* **QUOTED PASSAGE**
Cottage Grove and Denmark Township private wells will undergo nitrate testing to determine whether the water is safe enough to drink.
Over 1,400 households will receive test kits in the next few months as part of a partnership between Washington County and the Minnesota Department of Agriculture.
The two communities have pockets of elevated nitrate levels due to sensitive geology and traditional agriculture fertilizer runoff.
Failing septic systems can also cause nitrate contamination, which is a public health concern, said Washington County planner Stephanie Souter.
“Levels above 10 milligram per liter are dangerous to populations like infants under 6 months of age, pregnant women and those with certain blood disorders,” she said.
According to the Agriculture Department, elevated levels of nitrate testing in drinking water can cause long term health effects to older children and healthy adults as well.
The National Cancer Institute suggests a link between nitrate and increased risk of non-Hodgkin’s lymphoma.

* **AIM OF THE EXERCISE**
Please extend the article on nitrate testing of private wells in Cottage Grove and Denmark Township, beginning after its last sentence.

* **Saved entries**
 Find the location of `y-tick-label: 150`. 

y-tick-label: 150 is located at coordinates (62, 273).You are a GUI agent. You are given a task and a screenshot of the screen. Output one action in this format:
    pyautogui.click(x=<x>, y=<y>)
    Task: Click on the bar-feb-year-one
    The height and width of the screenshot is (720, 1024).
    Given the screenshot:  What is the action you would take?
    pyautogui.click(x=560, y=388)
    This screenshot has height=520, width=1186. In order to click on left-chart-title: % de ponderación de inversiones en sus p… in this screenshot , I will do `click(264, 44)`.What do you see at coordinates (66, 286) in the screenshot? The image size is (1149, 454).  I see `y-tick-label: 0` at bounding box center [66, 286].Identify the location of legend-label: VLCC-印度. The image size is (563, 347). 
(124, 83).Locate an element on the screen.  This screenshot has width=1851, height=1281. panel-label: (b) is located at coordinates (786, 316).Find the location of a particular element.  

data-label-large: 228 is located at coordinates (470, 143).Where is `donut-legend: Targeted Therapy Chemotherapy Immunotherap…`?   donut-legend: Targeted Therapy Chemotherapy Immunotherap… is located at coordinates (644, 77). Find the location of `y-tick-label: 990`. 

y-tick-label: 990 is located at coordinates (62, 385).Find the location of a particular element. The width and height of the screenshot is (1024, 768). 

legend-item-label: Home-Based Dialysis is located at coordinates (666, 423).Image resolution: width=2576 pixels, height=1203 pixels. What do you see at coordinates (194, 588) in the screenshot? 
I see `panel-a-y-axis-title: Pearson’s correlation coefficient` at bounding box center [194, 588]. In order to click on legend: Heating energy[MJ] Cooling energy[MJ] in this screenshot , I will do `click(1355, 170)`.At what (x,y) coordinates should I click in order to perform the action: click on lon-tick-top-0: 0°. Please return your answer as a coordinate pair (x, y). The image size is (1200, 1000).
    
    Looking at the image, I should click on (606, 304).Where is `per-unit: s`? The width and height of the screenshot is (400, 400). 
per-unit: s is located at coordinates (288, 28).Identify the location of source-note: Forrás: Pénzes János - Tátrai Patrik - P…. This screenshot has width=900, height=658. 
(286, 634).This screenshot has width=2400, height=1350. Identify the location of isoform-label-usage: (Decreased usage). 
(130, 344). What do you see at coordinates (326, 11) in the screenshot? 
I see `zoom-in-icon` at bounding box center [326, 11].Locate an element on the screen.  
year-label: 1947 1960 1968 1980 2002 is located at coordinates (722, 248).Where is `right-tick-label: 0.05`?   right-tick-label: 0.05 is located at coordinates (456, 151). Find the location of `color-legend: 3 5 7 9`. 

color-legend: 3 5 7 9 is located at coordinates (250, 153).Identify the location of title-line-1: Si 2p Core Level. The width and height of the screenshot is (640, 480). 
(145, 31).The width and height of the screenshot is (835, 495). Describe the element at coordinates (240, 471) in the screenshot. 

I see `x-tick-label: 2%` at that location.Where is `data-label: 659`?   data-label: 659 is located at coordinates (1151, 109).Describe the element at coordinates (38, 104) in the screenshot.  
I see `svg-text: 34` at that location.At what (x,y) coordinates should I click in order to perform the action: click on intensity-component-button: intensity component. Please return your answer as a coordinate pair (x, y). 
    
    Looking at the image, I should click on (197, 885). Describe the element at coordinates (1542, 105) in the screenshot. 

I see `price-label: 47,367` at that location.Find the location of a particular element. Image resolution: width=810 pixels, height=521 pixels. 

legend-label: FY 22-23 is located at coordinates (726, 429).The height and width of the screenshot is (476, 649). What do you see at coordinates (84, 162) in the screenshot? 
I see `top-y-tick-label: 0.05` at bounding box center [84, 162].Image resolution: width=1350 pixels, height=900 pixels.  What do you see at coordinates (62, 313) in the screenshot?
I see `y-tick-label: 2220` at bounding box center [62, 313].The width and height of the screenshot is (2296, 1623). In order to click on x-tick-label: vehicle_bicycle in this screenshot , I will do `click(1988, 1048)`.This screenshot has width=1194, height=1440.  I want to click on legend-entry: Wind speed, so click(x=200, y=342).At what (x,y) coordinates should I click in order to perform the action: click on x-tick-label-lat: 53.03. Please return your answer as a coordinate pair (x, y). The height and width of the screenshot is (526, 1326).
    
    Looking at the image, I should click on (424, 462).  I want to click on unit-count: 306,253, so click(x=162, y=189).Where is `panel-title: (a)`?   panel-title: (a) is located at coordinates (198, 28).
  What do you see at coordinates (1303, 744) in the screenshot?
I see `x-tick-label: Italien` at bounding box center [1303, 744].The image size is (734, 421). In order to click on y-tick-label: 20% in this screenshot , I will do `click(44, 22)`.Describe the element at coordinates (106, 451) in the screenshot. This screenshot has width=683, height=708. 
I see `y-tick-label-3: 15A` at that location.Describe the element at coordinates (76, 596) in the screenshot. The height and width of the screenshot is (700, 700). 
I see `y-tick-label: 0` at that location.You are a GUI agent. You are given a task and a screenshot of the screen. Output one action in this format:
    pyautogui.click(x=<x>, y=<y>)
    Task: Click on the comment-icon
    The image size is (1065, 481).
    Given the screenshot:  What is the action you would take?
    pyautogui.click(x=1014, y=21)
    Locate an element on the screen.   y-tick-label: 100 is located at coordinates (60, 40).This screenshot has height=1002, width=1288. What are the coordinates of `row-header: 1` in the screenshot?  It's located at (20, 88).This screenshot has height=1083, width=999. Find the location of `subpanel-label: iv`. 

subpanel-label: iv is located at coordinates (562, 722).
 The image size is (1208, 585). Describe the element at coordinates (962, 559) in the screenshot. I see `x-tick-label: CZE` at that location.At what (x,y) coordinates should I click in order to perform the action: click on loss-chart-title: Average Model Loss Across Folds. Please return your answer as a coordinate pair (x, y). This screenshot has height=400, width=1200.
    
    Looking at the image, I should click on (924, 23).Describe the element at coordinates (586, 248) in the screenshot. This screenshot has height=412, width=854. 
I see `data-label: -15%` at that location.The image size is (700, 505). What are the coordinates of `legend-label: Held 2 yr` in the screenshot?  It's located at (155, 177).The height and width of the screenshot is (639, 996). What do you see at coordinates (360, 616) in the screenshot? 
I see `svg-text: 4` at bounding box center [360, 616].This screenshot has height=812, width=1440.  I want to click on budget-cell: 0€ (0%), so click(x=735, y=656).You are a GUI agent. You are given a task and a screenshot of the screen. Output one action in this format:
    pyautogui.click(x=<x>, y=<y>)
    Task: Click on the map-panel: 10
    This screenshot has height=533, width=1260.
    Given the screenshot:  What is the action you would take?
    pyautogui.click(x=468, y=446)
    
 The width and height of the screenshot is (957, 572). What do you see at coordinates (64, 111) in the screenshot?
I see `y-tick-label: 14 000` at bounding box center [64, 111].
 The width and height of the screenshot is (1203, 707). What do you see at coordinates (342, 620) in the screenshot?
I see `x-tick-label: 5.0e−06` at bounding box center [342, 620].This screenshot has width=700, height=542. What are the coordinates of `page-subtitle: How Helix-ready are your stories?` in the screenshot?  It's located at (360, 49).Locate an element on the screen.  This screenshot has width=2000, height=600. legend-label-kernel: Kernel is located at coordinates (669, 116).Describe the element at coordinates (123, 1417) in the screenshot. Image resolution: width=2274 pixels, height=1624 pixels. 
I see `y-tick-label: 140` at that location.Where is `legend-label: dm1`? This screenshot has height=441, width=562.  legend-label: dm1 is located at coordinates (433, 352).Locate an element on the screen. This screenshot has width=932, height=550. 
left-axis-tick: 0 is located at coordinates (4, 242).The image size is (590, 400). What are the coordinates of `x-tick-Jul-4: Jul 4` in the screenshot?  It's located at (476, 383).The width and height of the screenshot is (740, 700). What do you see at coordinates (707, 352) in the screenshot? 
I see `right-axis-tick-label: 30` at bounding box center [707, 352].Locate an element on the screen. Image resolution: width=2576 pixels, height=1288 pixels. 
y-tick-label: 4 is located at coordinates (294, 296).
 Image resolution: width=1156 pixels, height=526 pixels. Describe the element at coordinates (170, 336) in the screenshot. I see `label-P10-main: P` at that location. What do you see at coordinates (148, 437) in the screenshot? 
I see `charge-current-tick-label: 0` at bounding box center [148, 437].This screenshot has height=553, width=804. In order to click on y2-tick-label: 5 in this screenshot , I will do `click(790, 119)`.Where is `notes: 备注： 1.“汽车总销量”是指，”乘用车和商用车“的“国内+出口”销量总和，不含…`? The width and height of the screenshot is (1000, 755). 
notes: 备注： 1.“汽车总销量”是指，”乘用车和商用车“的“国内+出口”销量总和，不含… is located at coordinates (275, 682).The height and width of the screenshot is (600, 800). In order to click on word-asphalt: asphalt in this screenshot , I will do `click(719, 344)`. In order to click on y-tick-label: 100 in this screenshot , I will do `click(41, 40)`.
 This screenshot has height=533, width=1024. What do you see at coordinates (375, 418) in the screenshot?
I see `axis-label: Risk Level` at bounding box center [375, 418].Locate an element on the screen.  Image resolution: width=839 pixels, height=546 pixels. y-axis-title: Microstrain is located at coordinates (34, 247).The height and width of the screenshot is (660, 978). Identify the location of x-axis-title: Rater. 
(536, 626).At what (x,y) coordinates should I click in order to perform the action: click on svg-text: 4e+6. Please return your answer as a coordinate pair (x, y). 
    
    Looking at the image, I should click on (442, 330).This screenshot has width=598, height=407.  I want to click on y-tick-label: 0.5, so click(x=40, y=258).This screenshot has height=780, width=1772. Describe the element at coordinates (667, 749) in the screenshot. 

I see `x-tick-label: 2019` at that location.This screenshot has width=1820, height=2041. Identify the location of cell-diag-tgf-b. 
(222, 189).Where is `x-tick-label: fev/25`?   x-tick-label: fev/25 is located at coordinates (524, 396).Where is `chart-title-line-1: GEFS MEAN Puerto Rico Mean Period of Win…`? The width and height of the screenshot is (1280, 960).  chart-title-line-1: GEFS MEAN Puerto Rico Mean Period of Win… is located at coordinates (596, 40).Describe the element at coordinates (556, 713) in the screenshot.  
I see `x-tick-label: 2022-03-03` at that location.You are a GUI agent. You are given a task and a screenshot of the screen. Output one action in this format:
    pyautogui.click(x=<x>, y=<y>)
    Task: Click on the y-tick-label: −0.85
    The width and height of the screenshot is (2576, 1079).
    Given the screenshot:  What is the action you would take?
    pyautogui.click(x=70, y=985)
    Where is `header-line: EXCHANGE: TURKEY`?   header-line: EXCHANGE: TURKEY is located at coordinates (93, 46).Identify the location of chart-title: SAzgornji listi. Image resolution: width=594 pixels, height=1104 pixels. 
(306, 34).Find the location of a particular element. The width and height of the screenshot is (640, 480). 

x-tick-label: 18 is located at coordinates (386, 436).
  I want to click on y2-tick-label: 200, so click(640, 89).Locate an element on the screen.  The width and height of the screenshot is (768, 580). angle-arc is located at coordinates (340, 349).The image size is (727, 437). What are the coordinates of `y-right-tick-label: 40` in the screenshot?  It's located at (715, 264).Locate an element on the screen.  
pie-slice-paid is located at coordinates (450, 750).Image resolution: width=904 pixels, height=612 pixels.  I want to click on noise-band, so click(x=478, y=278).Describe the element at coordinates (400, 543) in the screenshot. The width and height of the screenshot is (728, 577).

* **ANSWER SECTION**
Nitrate is naturally occurring and it also comes from manmade sources such as fertilizer as well as animal and human waste, Agriculture Department hydrologist Kimberly Kaiser said.
The 10 milligrams per liter threshold is associated with blue baby syndrome, which causes decreased oxygen carrying capacity of hemoglobin in babies, potentially leading to death.
“Those are the concentrations we’re very concerned about,” Kaiser said. “Anything from 0 to 3 is usually considered a background concentration.”
Some private well owners have in the past used walk-in test clinics that were set up all across the state, including in Lake Elmo and Afton.
In 2011, over 2,000 samples were analyzed during nitrate testing clinics from 41 counties across the state, according to the Agriculture Department. Counties with the greatest levels of concern were in the southwestern part of the state; Rock, Nobles and Pipestone had the top three highest results for private wells greater than 10 milligrams per liter.
In Washington County, 141 samples were tested with 3.5 percent showing nitrate levels over 10 milligrams per liter.
“A lot of times when you do clinics like that people that think their water might be high (in nitrate) come in,” Kaiser said. “It’s not a very good scientific sample.”
More targeted testing is being done in areas most vulnerable to groundwater contamination like in south Washington County, to gather firm scientific data.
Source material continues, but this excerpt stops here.